***** QUOTED PASSAGE *****

Come to a deeper understanding and communication of a creation-centred ruah by drawing on a spirituality embedded in the sacred revelation of the Universe.
Integrate children and the "child within" in all our programmes,
Create greater alignment between what we say and do, e.g. rituals centred around the Universe story and gatherings which re-connect us deeply with creation, and
Ensure a sustainable workload for all who contribute their time and effort to the life of the community by simplifying our practice.
At the outset, the Ruah community was structured according to a traditional pastoral model, headed by a clergy leader who was supported and advised by a board of directors that functioned as a church council. Toni Delabbio was the community’s pastoral leader until early 2003 when she began a two-year sabbatical. This signaled an evolution in how our community would be led.
While there had always been a significant level of community participation in both ritual planning and leadership, the community now discerned we were being drawn into shared leadership. The transition was rapid and successful.
The model of leadership that emerged was three intersecting circles. They were: the Spirituality and Discernment Circle, the Ritual Circle and the Circle of Care. Members of the community stepped forward into one or more of these circles as they felt called to do so.
The board of directors was elected each year (a requirement of a non-profit organization) and attended to the business needs of the community such as budgeting and communications, and provided support for the functioning of the circles. The Board of Directors became a fourth circle, The Circle of Support.
The Spirituality and Discernment Circle was responsible for setting the theological direction of the community by listening to the ruah, gathering resources to feed our evolving understanding, and facilitating forums of education for the community. The Ritual Circle co-ordinated and created weekly gatherings.
In 2005/2006, Toni Delabbio realized she was not able to continue in the pastoral role. The community felt the loss of her and realized there would be continued need for listening to the Spirit so that we might continue to thrive as an alternative faith community.

***** DATA EXTRACTS *****

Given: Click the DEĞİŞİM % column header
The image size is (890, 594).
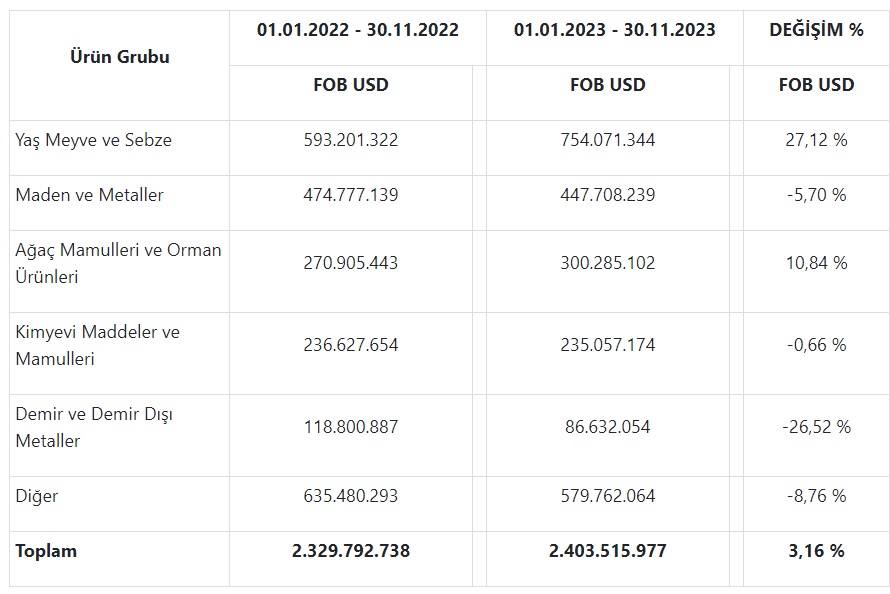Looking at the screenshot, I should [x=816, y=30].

*****
***** DATA EXTRACTS *****

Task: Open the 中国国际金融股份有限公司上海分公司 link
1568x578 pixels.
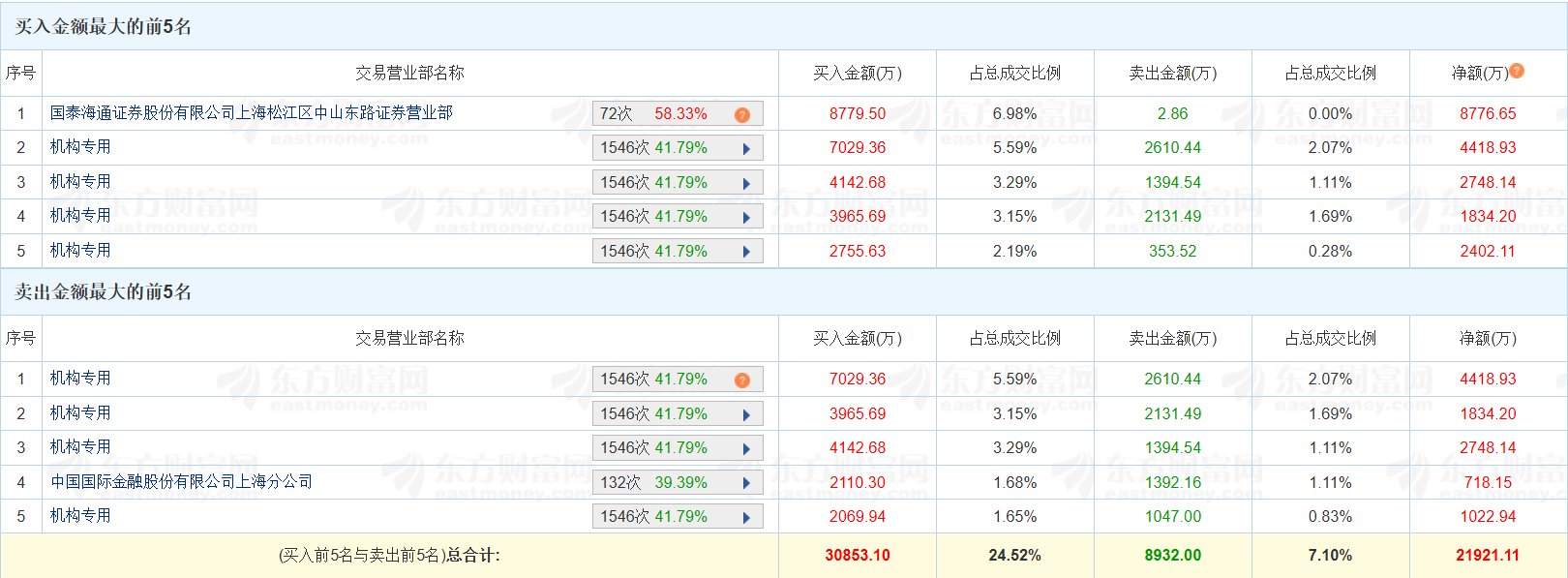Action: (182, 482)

*****

LIST OF TASKS -
1. In the Ruah community text, copy everything from "Integrate children and" down to "simplifying our practice.".
2. Answer these questions from the Ruah community text:
(a) Who was the community's pastoral leader until early 2003?
(b) What did the Board of Directors become?
(c) What did the Ritual Circle do?
3. Continue the text about the Ruah community from its last sentence.

ANSWERS BELOW -
1.
Integrate children and the "child within" in all our programmes,
Create greater alignment between what we say and do, e.g. rituals centred around the Universe story and gatherings which re-connect us deeply with creation, and
Ensure a sustainable workload for all who contribute their time and effort to the life of the community by simplifying our practice.

2.
(a) Toni Delabbio
(b) A fourth circle, the Circle of Support
(c) It co-ordinated and created weekly gatherings.

3.
The next five years were flourishing times. Teams of community members worked together to plumb the depths of earth-centred spirituality using theme ideas such as the ecological self. We asked ourselves how we might bridge the profound separateness most humans feel from the natural, given world.
Over time, the Spirituality and Discernment Circle began to meet less and less and a feeling of “drift” grew in the community as a whole. Fewer organizational meetings and simplified gatherings helped to ease the way, but by June 2011, we realized quite starkly, we were running low on “gas”.
In response, the Ruah community slowed down and listened to see what emerged as a sustainable way forward — or not, as the Spirit declared. Through fall 2011, we continued to meet, discern and work toward an approach that would be consonant with the real capacity of our group.
Committed individuals stepped forward, a larger discernment role was given to the Circle of Support, and this helped carry the organization in essential ways up to 2019. Discussions began then, and by June 2020, in the midst of COVID, we let go of our organizational structures held with Revenue Canada and became a more loosely woven organization. Now, three anchor persons hold down three Sunday cycles: “Root” (meditation); “Trunk” (study); and “Branches” (ritual).
Since 1997, Ruah made its home at the east Toronto community centre, The Ralph Thornton Centre. But, as of March 2020, due to COVID, all gatherings moved online using Zoom. This has had a remarkable and happy outcome. Many of our Ruah community members are now far-flung across Canada, so our online presence has made it possible to welcome back old members as well as new visitors.
As we have done for 25 years, the Ruah community will continue to evolve, called by Earth and Sky, responsive to the needs and energy of our group and to the wider community.